実質所得の推移を見ると図2のようになる(実質所得はWorld Inequality Databaseのデータから計算した。計算方法は図2の注を参照)。

 1995年から2019年にかけての所得の成長倍率を見ると、全国民の1人当たり実質国民所得は1.389倍になったが、うち上位1%は1.810倍、上位10%は1.581倍、上位10%-50%は1.278倍、下位50%は1.216倍となっている。すなわち、下位の人の所得もそれなりに上昇しているが、上位の人の所得はそれよりも大きく上昇しているということだ。

格差をめぐる意外な事実
日本の所得は?

 一方、日本について所得階級ごとのシェアの推移を見ると、図3のようになる。

 図3に見るように、日本の上位1%、上位10%の所得シェアは1992年まで低下している。これは80年代末の株と土地バブルの崩壊によるためであるだろう。おそらくピークの90年、ボトムの92年からの動きだけに着目すべきではないと考えて、経済が一応落ち着きを取り戻した95年を起点に考えることにする。

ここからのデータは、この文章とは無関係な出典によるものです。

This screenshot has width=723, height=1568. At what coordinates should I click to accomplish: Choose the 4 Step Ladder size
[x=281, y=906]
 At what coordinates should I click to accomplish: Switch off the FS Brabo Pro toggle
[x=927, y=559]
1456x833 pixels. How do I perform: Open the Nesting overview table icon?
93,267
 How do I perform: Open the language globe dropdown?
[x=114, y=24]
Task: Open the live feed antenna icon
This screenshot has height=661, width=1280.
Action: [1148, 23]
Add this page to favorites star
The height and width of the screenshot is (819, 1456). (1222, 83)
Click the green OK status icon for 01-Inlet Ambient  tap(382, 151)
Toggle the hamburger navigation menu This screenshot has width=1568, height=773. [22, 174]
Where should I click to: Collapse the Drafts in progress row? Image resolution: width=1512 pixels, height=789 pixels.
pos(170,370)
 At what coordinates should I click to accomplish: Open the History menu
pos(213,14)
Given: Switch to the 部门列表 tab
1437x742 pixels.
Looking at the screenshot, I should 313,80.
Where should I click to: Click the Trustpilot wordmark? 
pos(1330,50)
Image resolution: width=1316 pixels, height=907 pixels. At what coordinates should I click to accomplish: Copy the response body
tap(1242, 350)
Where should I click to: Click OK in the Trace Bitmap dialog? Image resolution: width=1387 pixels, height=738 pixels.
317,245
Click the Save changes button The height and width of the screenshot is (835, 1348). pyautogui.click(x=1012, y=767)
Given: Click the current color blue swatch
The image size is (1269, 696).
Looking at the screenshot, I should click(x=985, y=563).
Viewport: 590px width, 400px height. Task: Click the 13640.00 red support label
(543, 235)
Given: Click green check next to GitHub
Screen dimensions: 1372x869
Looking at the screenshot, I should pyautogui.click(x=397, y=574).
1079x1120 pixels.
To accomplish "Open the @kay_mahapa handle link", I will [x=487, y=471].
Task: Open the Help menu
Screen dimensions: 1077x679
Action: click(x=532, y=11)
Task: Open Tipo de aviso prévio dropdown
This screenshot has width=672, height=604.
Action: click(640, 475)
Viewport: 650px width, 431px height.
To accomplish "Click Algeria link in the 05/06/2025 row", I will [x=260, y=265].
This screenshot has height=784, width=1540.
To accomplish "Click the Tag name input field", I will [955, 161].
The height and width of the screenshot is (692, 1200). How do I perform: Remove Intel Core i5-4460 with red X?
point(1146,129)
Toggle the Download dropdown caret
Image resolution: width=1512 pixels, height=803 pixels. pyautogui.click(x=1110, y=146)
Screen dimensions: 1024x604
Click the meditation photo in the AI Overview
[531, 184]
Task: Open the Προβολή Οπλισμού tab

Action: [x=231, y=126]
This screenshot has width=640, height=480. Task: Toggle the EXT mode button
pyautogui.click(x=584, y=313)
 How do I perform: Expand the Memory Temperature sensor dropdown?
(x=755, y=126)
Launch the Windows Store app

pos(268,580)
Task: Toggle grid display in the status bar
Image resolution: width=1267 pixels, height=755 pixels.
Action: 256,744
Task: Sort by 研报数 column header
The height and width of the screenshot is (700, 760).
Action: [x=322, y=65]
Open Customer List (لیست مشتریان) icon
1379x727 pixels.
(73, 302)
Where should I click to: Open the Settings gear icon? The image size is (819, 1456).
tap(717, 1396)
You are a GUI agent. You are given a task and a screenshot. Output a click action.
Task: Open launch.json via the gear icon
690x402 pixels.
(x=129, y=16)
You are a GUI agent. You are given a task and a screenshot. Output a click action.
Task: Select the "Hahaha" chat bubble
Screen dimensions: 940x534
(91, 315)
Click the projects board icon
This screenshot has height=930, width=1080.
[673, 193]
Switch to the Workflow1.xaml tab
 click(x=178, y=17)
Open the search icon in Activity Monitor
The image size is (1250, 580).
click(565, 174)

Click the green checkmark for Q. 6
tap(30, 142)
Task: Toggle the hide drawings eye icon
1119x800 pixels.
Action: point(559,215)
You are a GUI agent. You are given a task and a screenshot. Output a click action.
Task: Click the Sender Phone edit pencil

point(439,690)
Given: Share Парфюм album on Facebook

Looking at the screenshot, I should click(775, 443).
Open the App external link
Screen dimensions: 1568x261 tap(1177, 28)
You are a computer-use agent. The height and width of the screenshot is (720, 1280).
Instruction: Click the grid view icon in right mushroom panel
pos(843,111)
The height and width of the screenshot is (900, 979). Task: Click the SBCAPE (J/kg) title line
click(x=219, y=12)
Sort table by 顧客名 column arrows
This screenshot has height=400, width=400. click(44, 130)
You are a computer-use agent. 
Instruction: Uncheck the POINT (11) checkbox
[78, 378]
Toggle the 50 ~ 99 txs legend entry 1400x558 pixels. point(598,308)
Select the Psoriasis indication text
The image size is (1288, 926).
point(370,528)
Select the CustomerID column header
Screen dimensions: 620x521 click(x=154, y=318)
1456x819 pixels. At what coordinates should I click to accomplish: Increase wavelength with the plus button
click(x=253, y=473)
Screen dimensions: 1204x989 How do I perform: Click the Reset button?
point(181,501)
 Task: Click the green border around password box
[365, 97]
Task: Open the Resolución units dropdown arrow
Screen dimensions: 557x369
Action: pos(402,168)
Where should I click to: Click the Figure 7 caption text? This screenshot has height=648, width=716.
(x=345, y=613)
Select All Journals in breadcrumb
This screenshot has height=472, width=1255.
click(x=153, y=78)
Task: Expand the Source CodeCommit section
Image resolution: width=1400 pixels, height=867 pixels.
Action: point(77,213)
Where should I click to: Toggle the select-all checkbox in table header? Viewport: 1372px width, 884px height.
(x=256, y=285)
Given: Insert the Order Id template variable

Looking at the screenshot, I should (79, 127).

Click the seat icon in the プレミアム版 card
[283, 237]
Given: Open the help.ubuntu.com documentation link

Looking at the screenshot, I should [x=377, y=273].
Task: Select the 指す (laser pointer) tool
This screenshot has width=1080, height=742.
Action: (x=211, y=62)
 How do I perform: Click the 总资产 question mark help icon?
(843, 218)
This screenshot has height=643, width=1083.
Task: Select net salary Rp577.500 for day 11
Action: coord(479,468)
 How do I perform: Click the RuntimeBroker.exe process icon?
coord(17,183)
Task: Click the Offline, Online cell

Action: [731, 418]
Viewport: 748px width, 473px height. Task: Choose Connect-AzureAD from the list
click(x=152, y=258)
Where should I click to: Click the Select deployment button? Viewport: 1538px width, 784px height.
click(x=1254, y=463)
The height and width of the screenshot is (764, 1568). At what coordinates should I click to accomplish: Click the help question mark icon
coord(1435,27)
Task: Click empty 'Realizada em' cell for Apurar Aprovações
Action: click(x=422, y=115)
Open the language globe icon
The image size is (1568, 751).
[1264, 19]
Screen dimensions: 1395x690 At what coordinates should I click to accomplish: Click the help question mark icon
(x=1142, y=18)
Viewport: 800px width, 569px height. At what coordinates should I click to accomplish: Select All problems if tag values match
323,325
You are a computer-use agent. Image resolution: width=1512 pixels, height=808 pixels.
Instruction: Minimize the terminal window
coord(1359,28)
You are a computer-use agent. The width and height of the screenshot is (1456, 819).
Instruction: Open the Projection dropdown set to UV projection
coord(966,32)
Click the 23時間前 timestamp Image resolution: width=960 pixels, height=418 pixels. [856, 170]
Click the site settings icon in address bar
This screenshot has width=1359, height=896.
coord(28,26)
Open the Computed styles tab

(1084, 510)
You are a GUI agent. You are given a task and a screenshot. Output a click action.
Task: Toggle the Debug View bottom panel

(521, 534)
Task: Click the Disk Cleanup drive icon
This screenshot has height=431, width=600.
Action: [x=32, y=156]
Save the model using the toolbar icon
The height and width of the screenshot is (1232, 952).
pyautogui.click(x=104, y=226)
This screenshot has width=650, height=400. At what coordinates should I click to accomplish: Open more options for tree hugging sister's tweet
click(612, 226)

 上位1%の所得シェアは、95年には10.6%であったが、2019年には13.1%へ、上位10%では38.3%が44.9%へと上昇した。これに対し、下位50%の所得シェアは18.4%から16.8%に低下している。日本では、上位の所得シェアの上昇も下位の所得シェアの低下もアメリカと比べてマイルドである。ただし、日本の上位10%の所得シェアの上昇はアメリカ以上で、現在のシェアはアメリカとほとんど同じである。